Ingredients — Pancakes

  • 250g full-fat ricotta
  • 3 large eggs, separated
  • 100ml whole milk
  • 120g plain flour
  • 1½ tsp baking powder
  • 1 tbsp caster sugar
  • ¼ tsp fine salt
  • Zest of 1 lemon
  • 1 tsp vanilla extract
  • Butter, for cooking

Ingredients — To Serve

  • Good runny honey
  • Fresh berries or sliced stone fruit
  • A squeeze of lemon juice
  • Icing sugar (optional)

Method

  1. 1
    In a large bowl, whisk together the ricotta, egg yolks, milk, lemon zest, and vanilla until smooth. Sift in the flour, baking powder, sugar, and salt and fold gently until just combined — a few small lumps are fine and preferable to over-mixing.
  2. 2
    In a clean bowl, beat the egg whites with a pinch of salt until they reach soft peaks — they should hold their shape when you lift the whisk but the tips should curl slightly. Do not over-beat to stiff peaks.
  3. 3
    Add a third of the beaten whites to the ricotta batter and stir through — this loosens the batter. Gently fold in the remaining whites in two additions, using a large spoon or spatula in sweeping motions. Stop as soon as no white streaks remain. The batter should be light and airy.
  4. 4
    Heat a large non-stick frying pan or griddle over medium heat. Add a small knob of butter and swirl to coat. When the butter foams and subsides, drop 2–3 heaped tablespoons of batter per pancake. Don't press them down. Cook for 2–3 minutes until bubbles appear on the surface and the edges look set.
  5. 5
    Flip carefully with a thin spatula — they're more delicate than regular pancakes — and cook for 1–2 minutes more until lightly golden on the second side. Transfer to a warm plate in a low oven while you cook the remaining batter.
  6. 6
    Serve in stacks with a generous drizzle of honey, fresh berries, and a squeeze of lemon. Dust with icing sugar if you like.
💡 Don't compress: Ricotta pancakes are fragile and the temptation to press them flat with a spatula is strong — resist it entirely. The height is the point. Pressing collapses the air you've built in through the egg whites and turns them back into ordinary pancakes.

Toppings & Variations

Honey is the classic partner — its floral sweetness complements the lemon and ricotta without competing with them. Good-quality local or raw honey makes a noticeable difference. Beyond honey: sliced peaches or nectarines in summer; poached pears and toasted hazelnuts in autumn; blood oranges in winter. A spoonful of crème fraîche alongside adds a cool, tangy counterpoint to the warmth of the pancakes.

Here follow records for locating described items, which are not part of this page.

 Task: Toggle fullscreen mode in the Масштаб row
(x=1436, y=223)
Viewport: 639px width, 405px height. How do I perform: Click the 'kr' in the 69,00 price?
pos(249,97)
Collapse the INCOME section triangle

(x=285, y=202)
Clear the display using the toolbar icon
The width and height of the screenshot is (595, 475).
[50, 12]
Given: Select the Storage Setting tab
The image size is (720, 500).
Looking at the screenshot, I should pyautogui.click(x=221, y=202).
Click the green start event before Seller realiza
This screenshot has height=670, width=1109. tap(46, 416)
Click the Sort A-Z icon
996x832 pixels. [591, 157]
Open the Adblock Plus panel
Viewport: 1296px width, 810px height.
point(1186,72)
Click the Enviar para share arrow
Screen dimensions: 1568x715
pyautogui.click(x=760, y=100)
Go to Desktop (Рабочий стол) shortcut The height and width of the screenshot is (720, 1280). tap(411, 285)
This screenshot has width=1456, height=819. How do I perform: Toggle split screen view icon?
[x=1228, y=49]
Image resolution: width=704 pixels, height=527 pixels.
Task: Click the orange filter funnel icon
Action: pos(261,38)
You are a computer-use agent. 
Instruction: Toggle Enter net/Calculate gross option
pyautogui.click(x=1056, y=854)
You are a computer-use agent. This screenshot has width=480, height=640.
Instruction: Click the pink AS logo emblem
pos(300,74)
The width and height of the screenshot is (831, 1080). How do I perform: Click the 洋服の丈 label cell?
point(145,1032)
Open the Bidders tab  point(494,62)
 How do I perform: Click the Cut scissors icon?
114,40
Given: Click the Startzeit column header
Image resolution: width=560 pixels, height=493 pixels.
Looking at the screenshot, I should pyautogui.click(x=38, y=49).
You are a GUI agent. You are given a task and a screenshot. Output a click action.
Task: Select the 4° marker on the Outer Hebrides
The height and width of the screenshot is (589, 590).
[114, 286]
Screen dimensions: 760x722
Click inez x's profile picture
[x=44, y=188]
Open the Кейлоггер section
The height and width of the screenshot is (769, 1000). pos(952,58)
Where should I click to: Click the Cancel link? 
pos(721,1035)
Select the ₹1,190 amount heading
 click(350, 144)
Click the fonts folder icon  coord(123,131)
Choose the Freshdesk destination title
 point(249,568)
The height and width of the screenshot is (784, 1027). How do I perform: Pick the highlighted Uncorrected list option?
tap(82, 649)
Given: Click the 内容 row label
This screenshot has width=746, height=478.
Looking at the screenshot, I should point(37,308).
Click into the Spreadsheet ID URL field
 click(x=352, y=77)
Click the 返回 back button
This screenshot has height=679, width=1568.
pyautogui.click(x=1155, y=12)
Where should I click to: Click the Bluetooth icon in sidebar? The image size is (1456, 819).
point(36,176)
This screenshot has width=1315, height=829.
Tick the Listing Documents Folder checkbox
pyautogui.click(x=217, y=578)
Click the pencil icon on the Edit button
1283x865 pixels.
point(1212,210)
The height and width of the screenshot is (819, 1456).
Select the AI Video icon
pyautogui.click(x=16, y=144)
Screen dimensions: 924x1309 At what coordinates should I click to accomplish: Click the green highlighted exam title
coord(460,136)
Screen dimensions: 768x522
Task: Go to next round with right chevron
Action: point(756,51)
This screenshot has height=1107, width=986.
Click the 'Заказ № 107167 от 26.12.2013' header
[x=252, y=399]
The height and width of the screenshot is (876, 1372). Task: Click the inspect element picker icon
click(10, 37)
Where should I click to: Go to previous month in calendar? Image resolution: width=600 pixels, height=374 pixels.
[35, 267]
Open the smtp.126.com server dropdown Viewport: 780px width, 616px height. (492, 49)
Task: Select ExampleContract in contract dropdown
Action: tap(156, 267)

For a savoury version, omit the sugar, lemon, and vanilla, and serve with smoked salmon, crème fraîche, and dill. This is a different dish but uses the same technique and works beautifully for a brunch where you want both options.

Making the Batter Ahead

The dry and wet components (minus the egg whites) can be mixed the night before and refrigerated separately. Beat and fold in the egg whites just before cooking. The fully combined batter does not hold well — the whites deflate quickly — so plan to cook within 20 minutes of mixing.